Currently, I feel that at least on one side of my inner building the time has come for me to remove some of these impermanent bonds that I have created. Some of these are with people and places, others are with the less tangible world of beliefs. Today, I’ll only speak of one of them, and that is hope. Hope if you hadn’t already noticed flourishes in times of crises. It helps lift us and move us forward one small step at a time. But hope I am now understanding can only take us so far and for so long, after which its expiry date arrives and it must be carefully laid down and put aside. The scaffolding of hope if used even when it has gone rusty will poison the blood of its user and fill their hearts with delusions until instead of moving them forward, now hope is keeping them put in the same place and only deceiving their minds that they are still moving forward. Hope is tricky. It is slippery. It is a sword that possesses as most things do edges on both sides. Hope can help you see the light when your eyes cannot, but hope cannot bring back anyone from the dead, including ourselves. We cannot hope ourselves to remain as we once were.
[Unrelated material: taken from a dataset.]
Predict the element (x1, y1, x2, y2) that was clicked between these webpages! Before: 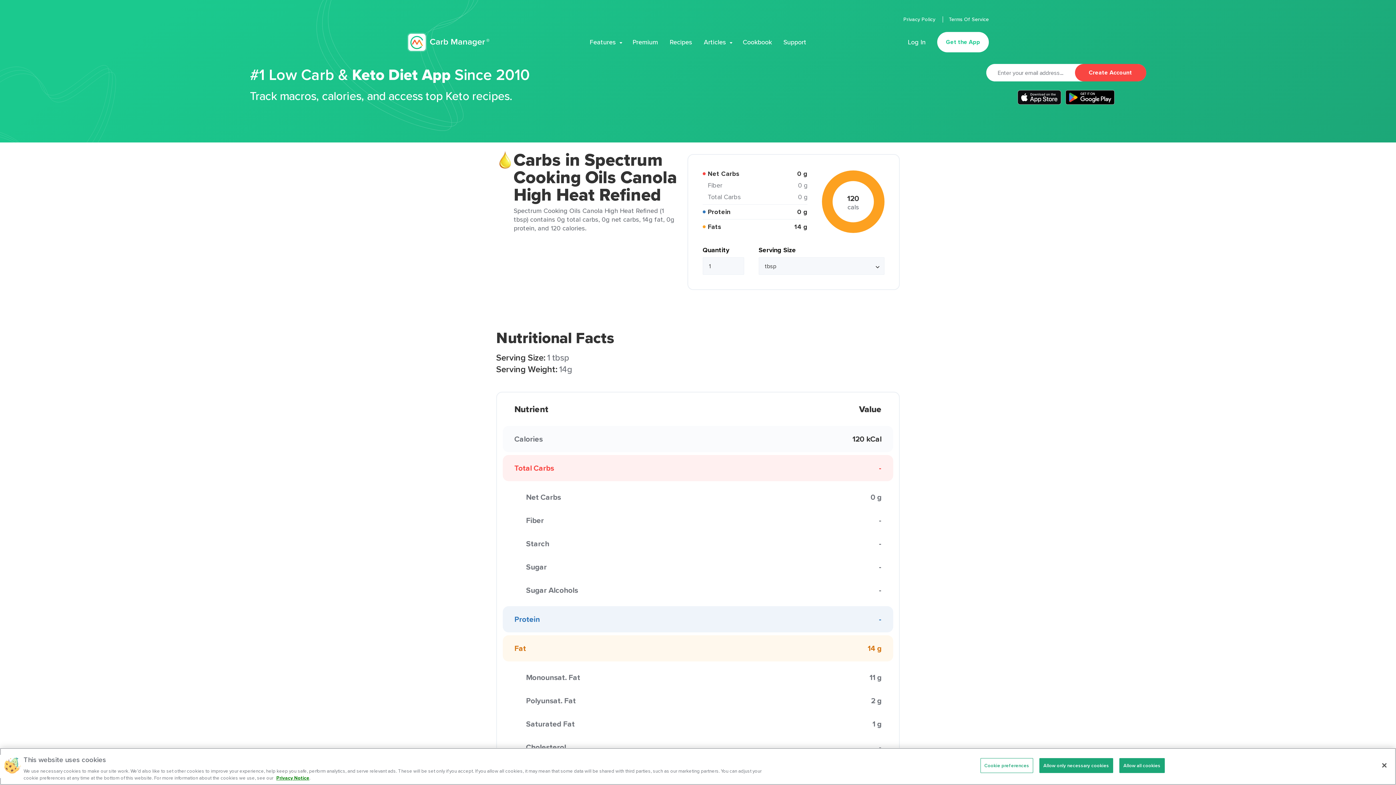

And so the time has now come for me to say goodbye to my scaffolding of hope. Thank you for carrying me forward. I have come far. I have leaned on your walls and cried over your steps. I have grown lean climbing up and down your bars. I have grown ever more present as I’ve learnt to avoid your holes. I believe this is the end of our relationship, at least for now. You have allowed me to imagine many lives for myself. You have taught me much about the art of dreaming. Thank you. Now I must do the rest on my own. I must walk now using my own two feet. I am afraid, but I know in my heart that if you stay with me, I will be robbing myself and my future of something very precious and that is my own will.
You see, the next stage to develop and strengthen our inner buildings is to put them to the test — are they capable of standing alone and tall without the help of any scaffolding? And so when we put down hope, we are not falling instead into despair; what we are doing is that we are no longer using something to lift us up because we no longer need it — we are already up. We are done. The building is complete, or at least all the foundational floors and walls are. And it is our Will that Hope has allowed us to rebuild. It is our will now that must stand on its own. It is our will now that will carry us forward. But we must never forget how hope has helped prop us up when our will was down. And that is always when hope arrives — when our will is down. But to continue to use hope when our will is already up, is to tell our will we don’t trust it. Be mindful of the pace your will is able to charge forward on its own. We are all built differently after all. Some of us run before we even walk. Some of us crawl. Others do some combination of all three. It doesn’t matter what your pace is, so long as you do it and learn to lean on your own will.
May we all have the courage to remove the scaffoldings we no longer need. May our walls be filled with will, and our hearts filled with trust to lean on them.